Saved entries
BEGIN

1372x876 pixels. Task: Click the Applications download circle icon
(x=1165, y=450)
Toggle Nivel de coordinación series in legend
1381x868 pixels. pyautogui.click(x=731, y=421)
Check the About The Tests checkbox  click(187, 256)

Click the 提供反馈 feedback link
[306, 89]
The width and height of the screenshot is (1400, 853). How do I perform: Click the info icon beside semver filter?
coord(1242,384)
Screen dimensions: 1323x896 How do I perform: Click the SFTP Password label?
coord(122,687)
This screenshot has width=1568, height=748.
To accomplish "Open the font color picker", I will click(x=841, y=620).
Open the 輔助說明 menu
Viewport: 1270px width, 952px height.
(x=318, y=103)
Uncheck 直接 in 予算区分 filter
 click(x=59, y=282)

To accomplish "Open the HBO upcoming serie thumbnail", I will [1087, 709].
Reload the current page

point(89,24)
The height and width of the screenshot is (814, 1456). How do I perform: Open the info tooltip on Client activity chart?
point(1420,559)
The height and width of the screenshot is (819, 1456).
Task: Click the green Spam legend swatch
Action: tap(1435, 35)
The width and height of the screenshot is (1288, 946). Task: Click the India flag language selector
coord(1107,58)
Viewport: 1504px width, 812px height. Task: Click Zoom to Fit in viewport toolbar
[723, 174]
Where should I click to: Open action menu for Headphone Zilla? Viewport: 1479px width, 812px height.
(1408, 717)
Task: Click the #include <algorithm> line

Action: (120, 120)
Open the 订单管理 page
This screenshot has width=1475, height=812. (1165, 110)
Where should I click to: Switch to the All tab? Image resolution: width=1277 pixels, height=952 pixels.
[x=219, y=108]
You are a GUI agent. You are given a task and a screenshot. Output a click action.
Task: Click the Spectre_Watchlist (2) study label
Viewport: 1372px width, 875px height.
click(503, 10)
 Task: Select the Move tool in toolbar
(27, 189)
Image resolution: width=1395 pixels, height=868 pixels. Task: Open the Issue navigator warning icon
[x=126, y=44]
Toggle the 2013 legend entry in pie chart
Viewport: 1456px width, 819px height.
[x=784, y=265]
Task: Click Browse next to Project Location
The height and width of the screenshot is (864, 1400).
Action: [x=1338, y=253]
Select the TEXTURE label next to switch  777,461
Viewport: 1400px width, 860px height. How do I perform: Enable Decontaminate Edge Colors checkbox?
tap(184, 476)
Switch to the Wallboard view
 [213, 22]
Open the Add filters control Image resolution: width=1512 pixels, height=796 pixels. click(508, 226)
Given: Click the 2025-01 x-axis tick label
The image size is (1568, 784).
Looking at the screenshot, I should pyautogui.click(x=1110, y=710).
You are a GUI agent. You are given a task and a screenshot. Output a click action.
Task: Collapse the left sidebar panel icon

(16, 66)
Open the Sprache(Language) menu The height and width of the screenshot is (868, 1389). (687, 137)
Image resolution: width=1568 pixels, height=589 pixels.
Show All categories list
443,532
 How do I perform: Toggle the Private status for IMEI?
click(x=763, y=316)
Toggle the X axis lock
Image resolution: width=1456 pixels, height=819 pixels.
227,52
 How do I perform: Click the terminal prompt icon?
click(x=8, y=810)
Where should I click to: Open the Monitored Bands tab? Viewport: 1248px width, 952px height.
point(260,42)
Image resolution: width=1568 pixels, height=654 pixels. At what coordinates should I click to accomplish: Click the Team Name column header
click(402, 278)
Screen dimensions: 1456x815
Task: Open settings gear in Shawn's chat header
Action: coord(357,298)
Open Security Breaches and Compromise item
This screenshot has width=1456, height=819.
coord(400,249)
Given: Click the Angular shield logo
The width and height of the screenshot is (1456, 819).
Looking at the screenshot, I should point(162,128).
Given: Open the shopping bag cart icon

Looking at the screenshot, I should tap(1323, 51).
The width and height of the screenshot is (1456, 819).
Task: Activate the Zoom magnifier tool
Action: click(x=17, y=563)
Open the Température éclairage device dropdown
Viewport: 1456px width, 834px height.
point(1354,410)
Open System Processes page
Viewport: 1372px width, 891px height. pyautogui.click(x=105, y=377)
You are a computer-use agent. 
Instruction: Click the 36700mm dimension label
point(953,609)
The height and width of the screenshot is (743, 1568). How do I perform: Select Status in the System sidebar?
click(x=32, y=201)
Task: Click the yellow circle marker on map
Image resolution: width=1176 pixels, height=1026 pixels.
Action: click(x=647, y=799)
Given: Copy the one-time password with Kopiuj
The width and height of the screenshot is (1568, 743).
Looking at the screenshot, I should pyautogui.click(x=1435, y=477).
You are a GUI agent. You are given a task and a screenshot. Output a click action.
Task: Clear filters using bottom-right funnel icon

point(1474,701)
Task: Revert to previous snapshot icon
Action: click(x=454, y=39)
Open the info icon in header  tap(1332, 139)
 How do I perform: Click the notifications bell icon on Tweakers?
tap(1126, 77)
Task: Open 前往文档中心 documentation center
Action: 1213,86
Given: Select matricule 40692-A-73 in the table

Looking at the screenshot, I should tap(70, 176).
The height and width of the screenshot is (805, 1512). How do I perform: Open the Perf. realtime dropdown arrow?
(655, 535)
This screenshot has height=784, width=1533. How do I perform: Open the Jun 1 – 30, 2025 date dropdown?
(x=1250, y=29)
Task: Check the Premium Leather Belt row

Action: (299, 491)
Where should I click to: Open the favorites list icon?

END

> _ACTIVITY_:
Would you set down all of the entries again, word for word?

> _ANSWER TO THIS PROBLEM_:
1372x876 pixels. Task: Click the Applications download circle icon
(x=1165, y=450)
Toggle Nivel de coordinación series in legend
1381x868 pixels. pyautogui.click(x=731, y=421)
Check the About The Tests checkbox  click(187, 256)

Click the 提供反馈 feedback link
[306, 89]
The width and height of the screenshot is (1400, 853). How do I perform: Click the info icon beside semver filter?
coord(1242,384)
Screen dimensions: 1323x896 How do I perform: Click the SFTP Password label?
coord(122,687)
This screenshot has width=1568, height=748.
To accomplish "Open the font color picker", I will click(x=841, y=620).
Open the 輔助說明 menu
Viewport: 1270px width, 952px height.
(x=318, y=103)
Uncheck 直接 in 予算区分 filter
 click(x=59, y=282)

To accomplish "Open the HBO upcoming serie thumbnail", I will [1087, 709].
Reload the current page

point(89,24)
The height and width of the screenshot is (814, 1456). How do I perform: Open the info tooltip on Client activity chart?
point(1420,559)
The height and width of the screenshot is (819, 1456).
Task: Click the green Spam legend swatch
Action: tap(1435, 35)
The width and height of the screenshot is (1288, 946). Task: Click the India flag language selector
coord(1107,58)
Viewport: 1504px width, 812px height. Task: Click Zoom to Fit in viewport toolbar
[723, 174]
Where should I click to: Open action menu for Headphone Zilla? Viewport: 1479px width, 812px height.
(1408, 717)
Task: Click the #include <algorithm> line

Action: (120, 120)
Open the 订单管理 page
This screenshot has width=1475, height=812. (1165, 110)
Where should I click to: Switch to the All tab? Image resolution: width=1277 pixels, height=952 pixels.
[x=219, y=108]
You are a GUI agent. You are given a task and a screenshot. Output a click action.
Task: Click the Spectre_Watchlist (2) study label
Viewport: 1372px width, 875px height.
click(503, 10)
 Task: Select the Move tool in toolbar
(27, 189)
Image resolution: width=1395 pixels, height=868 pixels. Task: Open the Issue navigator warning icon
[x=126, y=44]
Toggle the 2013 legend entry in pie chart
Viewport: 1456px width, 819px height.
[x=784, y=265]
Task: Click Browse next to Project Location
The height and width of the screenshot is (864, 1400).
Action: [x=1338, y=253]
Select the TEXTURE label next to switch  777,461
Viewport: 1400px width, 860px height. How do I perform: Enable Decontaminate Edge Colors checkbox?
tap(184, 476)
Switch to the Wallboard view
 [213, 22]
Open the Add filters control Image resolution: width=1512 pixels, height=796 pixels. click(508, 226)
Given: Click the 2025-01 x-axis tick label
The image size is (1568, 784).
Looking at the screenshot, I should pyautogui.click(x=1110, y=710).
You are a GUI agent. You are given a task and a screenshot. Output a click action.
Task: Collapse the left sidebar panel icon

(16, 66)
Open the Sprache(Language) menu The height and width of the screenshot is (868, 1389). (687, 137)
Image resolution: width=1568 pixels, height=589 pixels.
Show All categories list
443,532
 How do I perform: Toggle the Private status for IMEI?
click(x=763, y=316)
Toggle the X axis lock
Image resolution: width=1456 pixels, height=819 pixels.
227,52
 How do I perform: Click the terminal prompt icon?
click(x=8, y=810)
Where should I click to: Open the Monitored Bands tab? Viewport: 1248px width, 952px height.
point(260,42)
Image resolution: width=1568 pixels, height=654 pixels. At what coordinates should I click to accomplish: Click the Team Name column header
click(402, 278)
Screen dimensions: 1456x815
Task: Open settings gear in Shawn's chat header
Action: coord(357,298)
Open Security Breaches and Compromise item
This screenshot has width=1456, height=819.
coord(400,249)
Given: Click the Angular shield logo
The width and height of the screenshot is (1456, 819).
Looking at the screenshot, I should point(162,128).
Given: Open the shopping bag cart icon

Looking at the screenshot, I should tap(1323, 51).
The width and height of the screenshot is (1456, 819).
Task: Activate the Zoom magnifier tool
Action: click(x=17, y=563)
Open the Température éclairage device dropdown
Viewport: 1456px width, 834px height.
point(1354,410)
Open System Processes page
Viewport: 1372px width, 891px height. pyautogui.click(x=105, y=377)
You are a computer-use agent. 
Instruction: Click the 36700mm dimension label
point(953,609)
The height and width of the screenshot is (743, 1568). How do I perform: Select Status in the System sidebar?
click(x=32, y=201)
Task: Click the yellow circle marker on map
Image resolution: width=1176 pixels, height=1026 pixels.
Action: click(x=647, y=799)
Given: Copy the one-time password with Kopiuj
The width and height of the screenshot is (1568, 743).
Looking at the screenshot, I should pyautogui.click(x=1435, y=477).
You are a GUI agent. You are given a task and a screenshot. Output a click action.
Task: Clear filters using bottom-right funnel icon

point(1474,701)
Task: Revert to previous snapshot icon
Action: click(x=454, y=39)
Open the info icon in header  tap(1332, 139)
 How do I perform: Click the notifications bell icon on Tweakers?
tap(1126, 77)
Task: Open 前往文档中心 documentation center
Action: 1213,86
Given: Select matricule 40692-A-73 in the table

Looking at the screenshot, I should tap(70, 176).
The height and width of the screenshot is (805, 1512). How do I perform: Open the Perf. realtime dropdown arrow?
(655, 535)
This screenshot has height=784, width=1533. How do I perform: Open the Jun 1 – 30, 2025 date dropdown?
(x=1250, y=29)
Task: Check the Premium Leather Belt row

Action: (299, 491)
Where should I click to: Open the favorites list icon?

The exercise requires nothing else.